The president is under incredible pressure to get as much energy as possible onto the electric grid to power AI data centers without causing undue harm to consumers’ pocketbooks. According to the Wall Street Journal, the oil industry is urging him to move renewables permitting forward so Democrats come back to the table on a permitting deal.
Then there’s the MAGAverse’s sudden love affair with solar energy. Katie Miller, wife of White House deputy chief of staff Stephen Miller, has suddenly become a pro-solar advocate at the same time as a PR campaign funded by members of American Clean Power claims to be doing paid media partnerships with her. (Miller has denied being paid by ACP or the campaign.) Former Trump senior adviser Kellyanne Conway is now touting polls about solar’s popularity for “energy security” reasons, and Trump pollster Tony Fabrizio just dropped a First Solar-funded survey showing that roughly half of Trump voters support solar farms.
This timing is also conspicuously coincidental. One day before the E&E News story, the Justice Department was granted an extension until March 16 to file updated rebuttals in the freeze case before any oral arguments or rulings on injunctions. In other court filings submitted by the Justice Department, BLM career staff acknowledge they’ve met with people behind multiple solar projects referenced in the lawsuit since it was filed. It wouldn’t be surprising if a big set of solar projects got their permitting process unlocked right around that March 16 deadline.

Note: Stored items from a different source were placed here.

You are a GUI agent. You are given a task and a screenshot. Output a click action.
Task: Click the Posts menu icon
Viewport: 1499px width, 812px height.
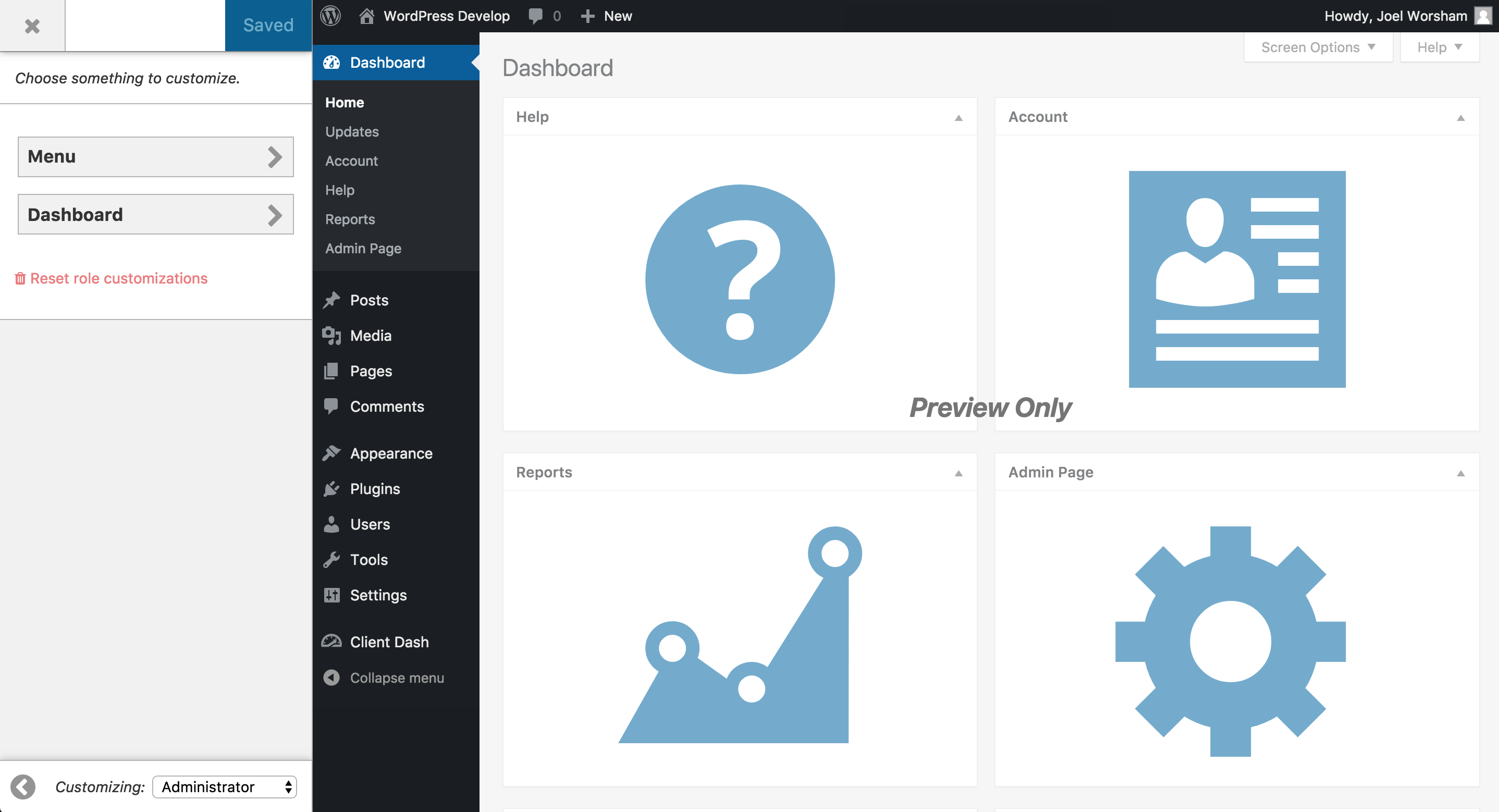330,299
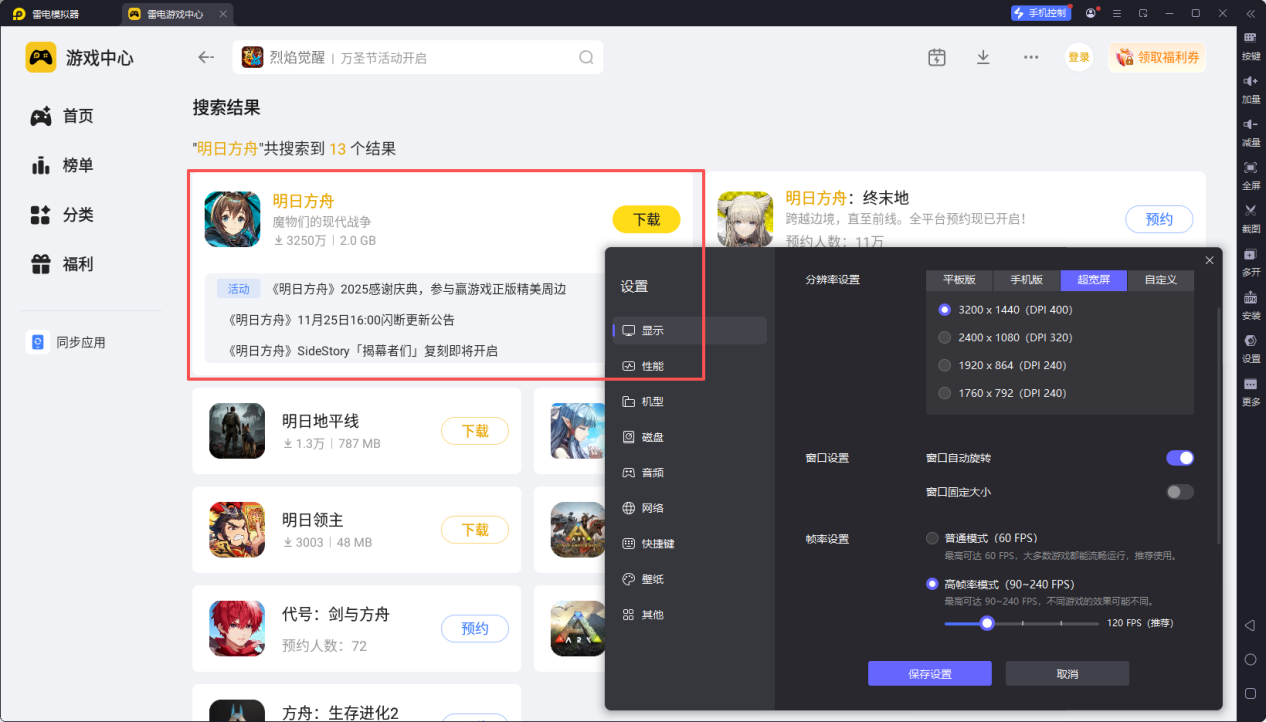Open the 壁纸 wallpaper settings icon
This screenshot has width=1266, height=722.
click(x=654, y=578)
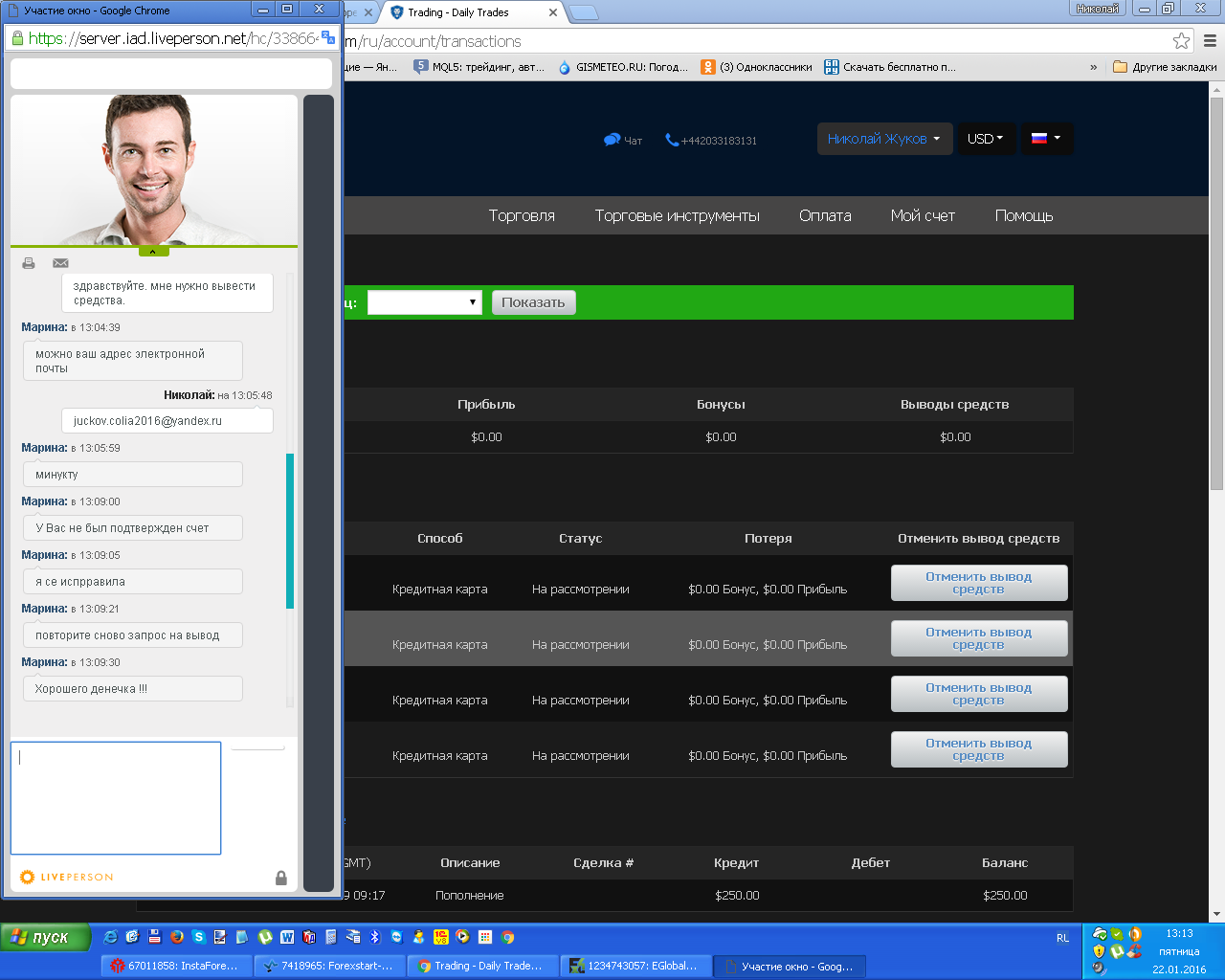Open the Николай Жуков account dropdown

[x=883, y=139]
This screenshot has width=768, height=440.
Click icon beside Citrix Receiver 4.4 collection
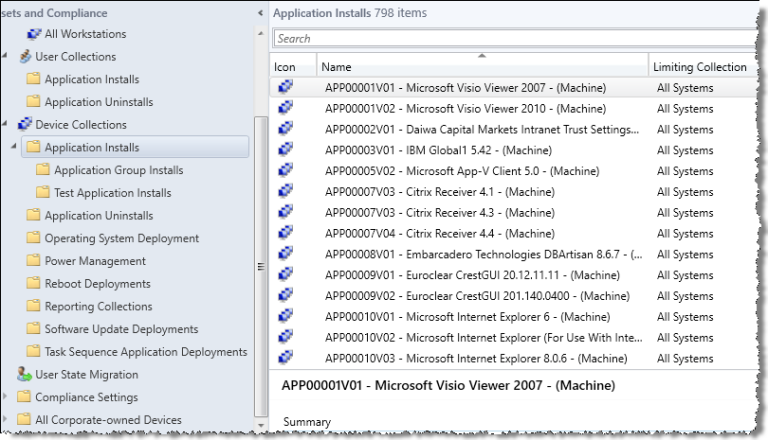point(285,234)
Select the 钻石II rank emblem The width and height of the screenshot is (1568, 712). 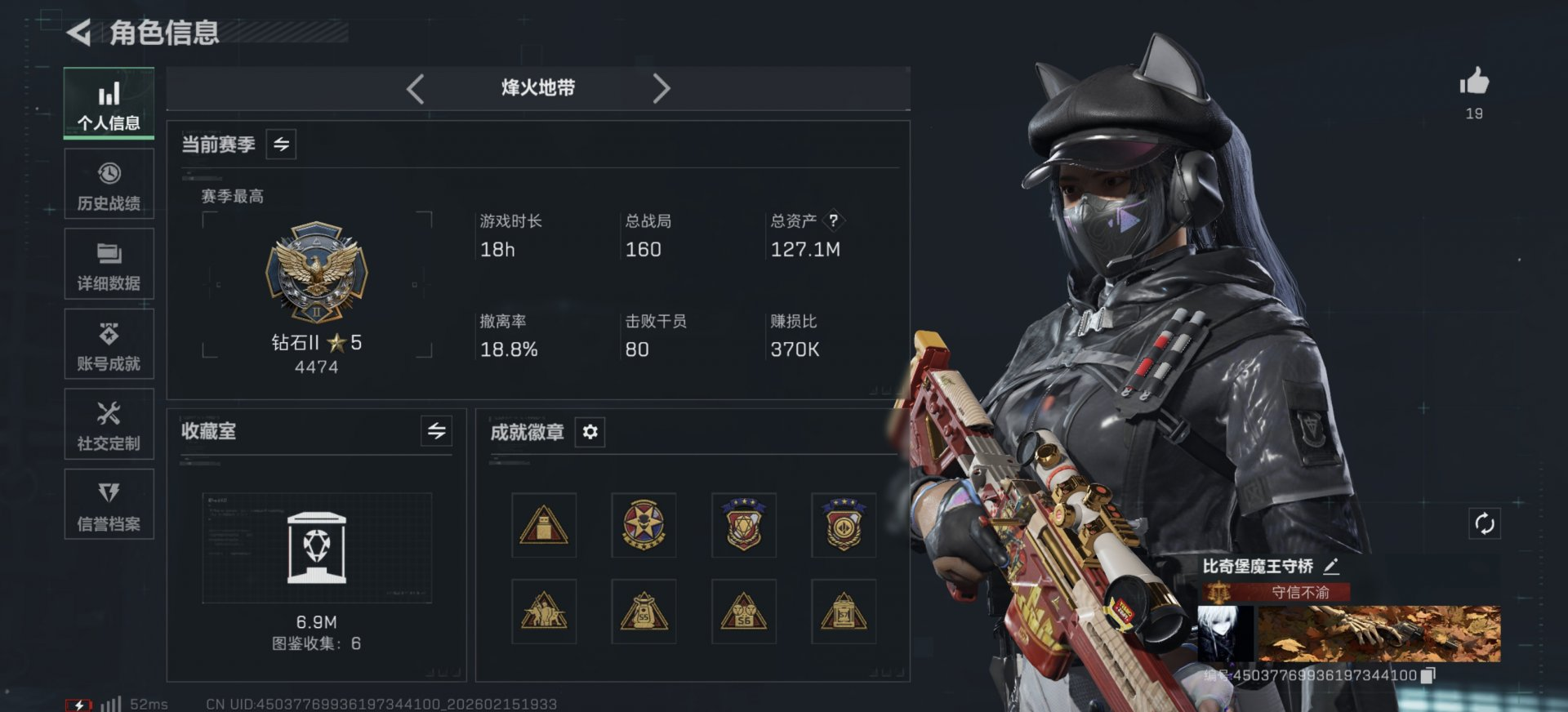pyautogui.click(x=317, y=273)
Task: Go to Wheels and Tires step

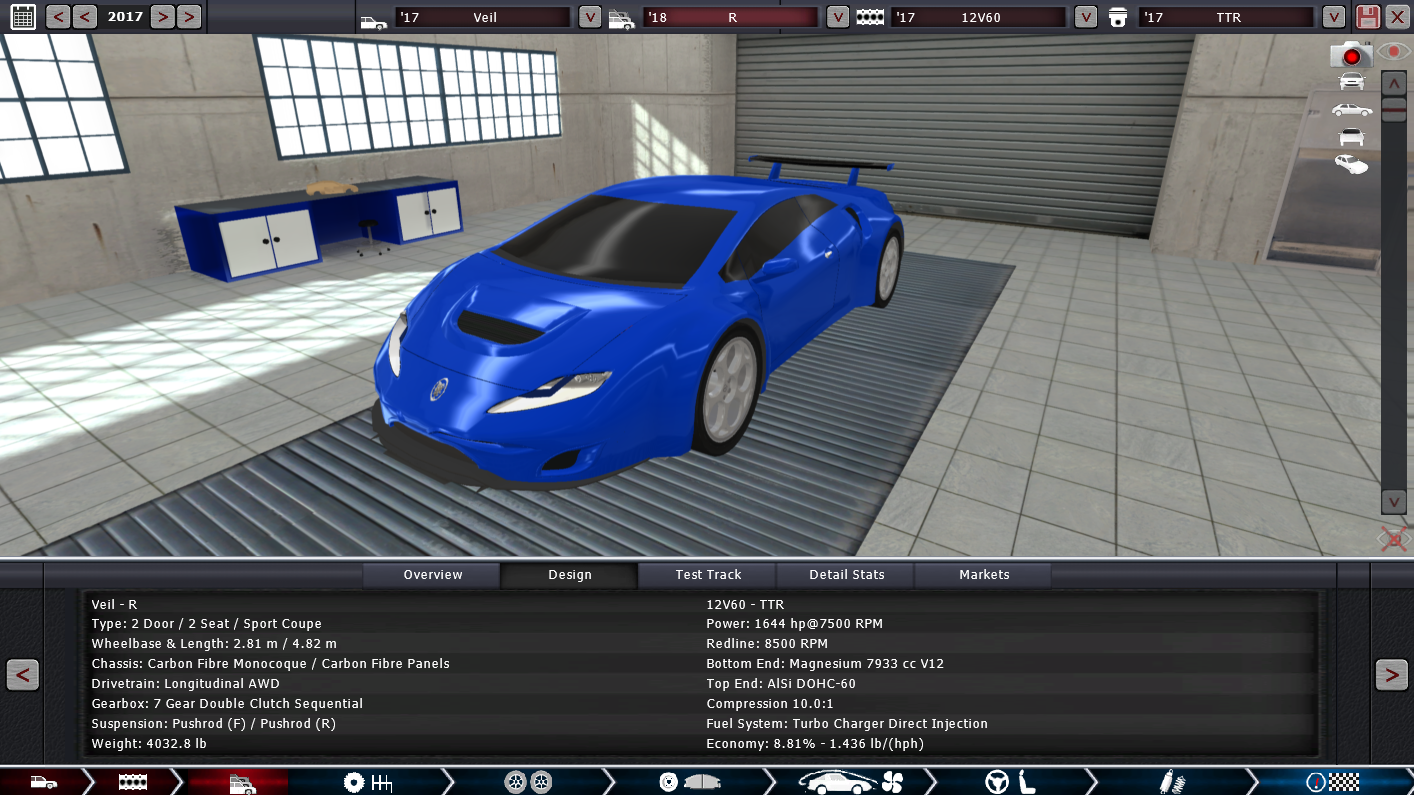Action: pyautogui.click(x=527, y=782)
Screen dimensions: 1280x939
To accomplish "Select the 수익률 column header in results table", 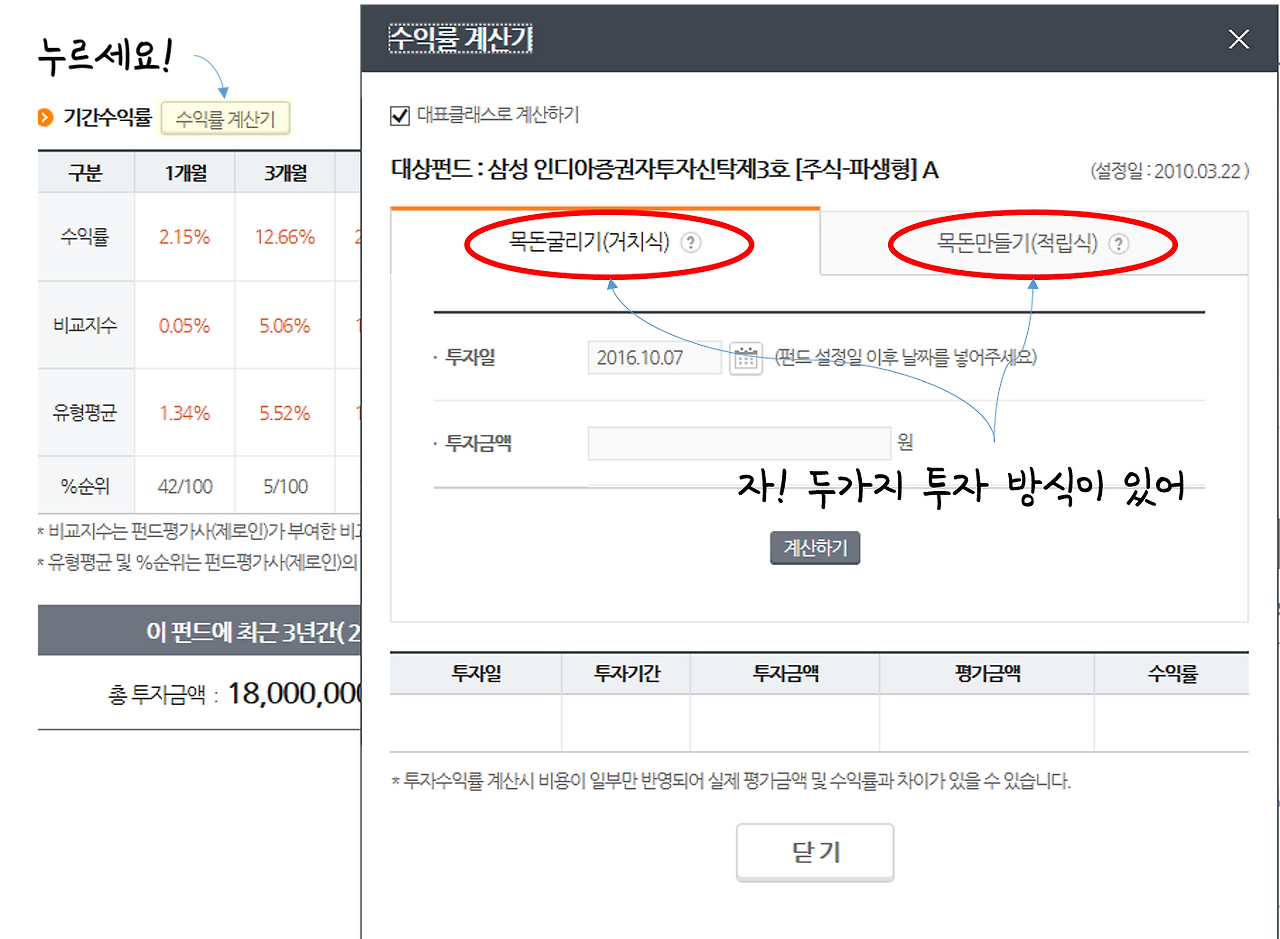I will pos(1172,673).
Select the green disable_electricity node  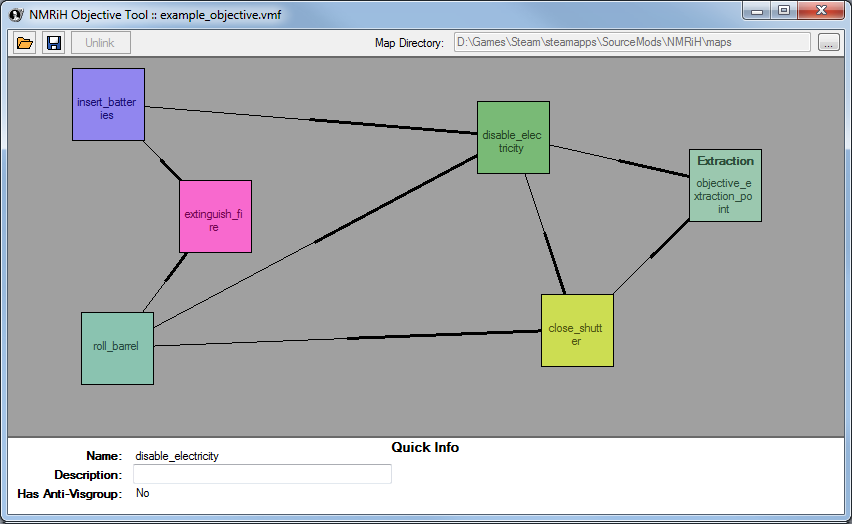click(x=513, y=137)
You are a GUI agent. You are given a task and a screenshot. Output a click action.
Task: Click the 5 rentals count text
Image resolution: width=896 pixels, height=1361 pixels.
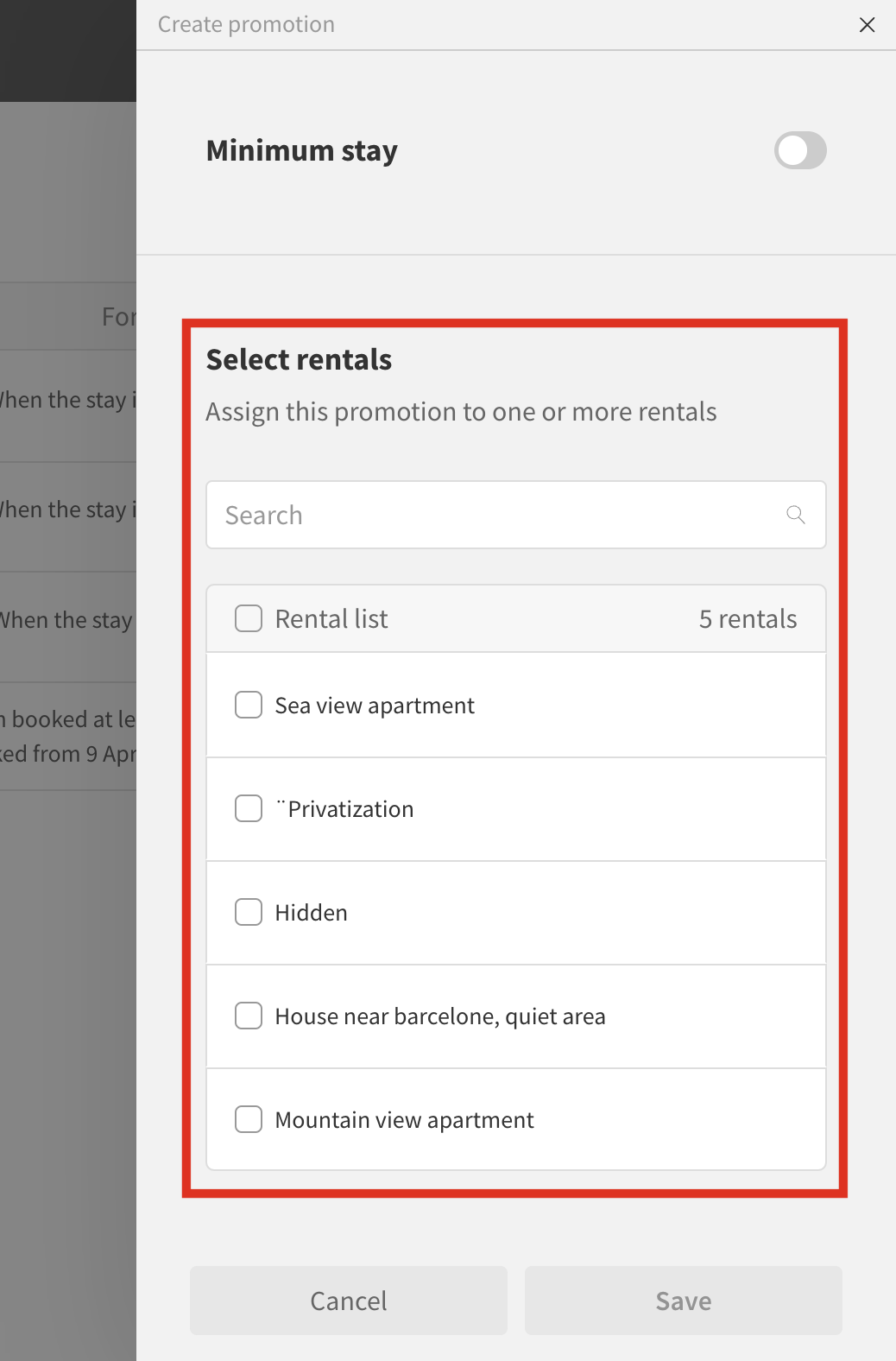[748, 619]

Kevin Emmerich, co-founder of Western environmental group Basin & Range Watch, told me it’s important to recognize that not all of these projects are getting final approvals; some of this stuff is more piecemeal or procedural. As an advocate who wants more responsible stewardship of public lands and is opposed to lots of this, Emmerich is actually quite troubled by the way Trump is going back on the pause. That is especially true after the Supreme Court’s 2025 ruling in the Seven Counties case, which limited the scope of environmental reviews, not to mention Trump-era changes in regulation and agency leadership.
“They put a lot of scrutiny on these projects, and for a while there we didn’t think they were going to move, period,” Emmerich told me. “We’re actually a little bit bummed out about this because some of these we identified as having really big environmental impacts. We’re seeing this as a perfect storm for those of us worried about public land being taken over by energy because the weakening of NEPA is going to be good for a lot of these people, a lot of these developers.”
BLM would not tell me why this thaw is happening now. When reached for comment, the agency replied with an unsigned statement that the Interior Department “is actively reviewing permitting for large-scale onshore solar projects” through a “comprehensive” process with “consistent standards” – an allusion to the web of review criteria renewable energy developers called a de facto freeze on permits. “This comprehensive review process ensures that projects — whether on federal, state, or private lands — receive appropriate oversight whenever federal resources, permits, or consultations are involved.”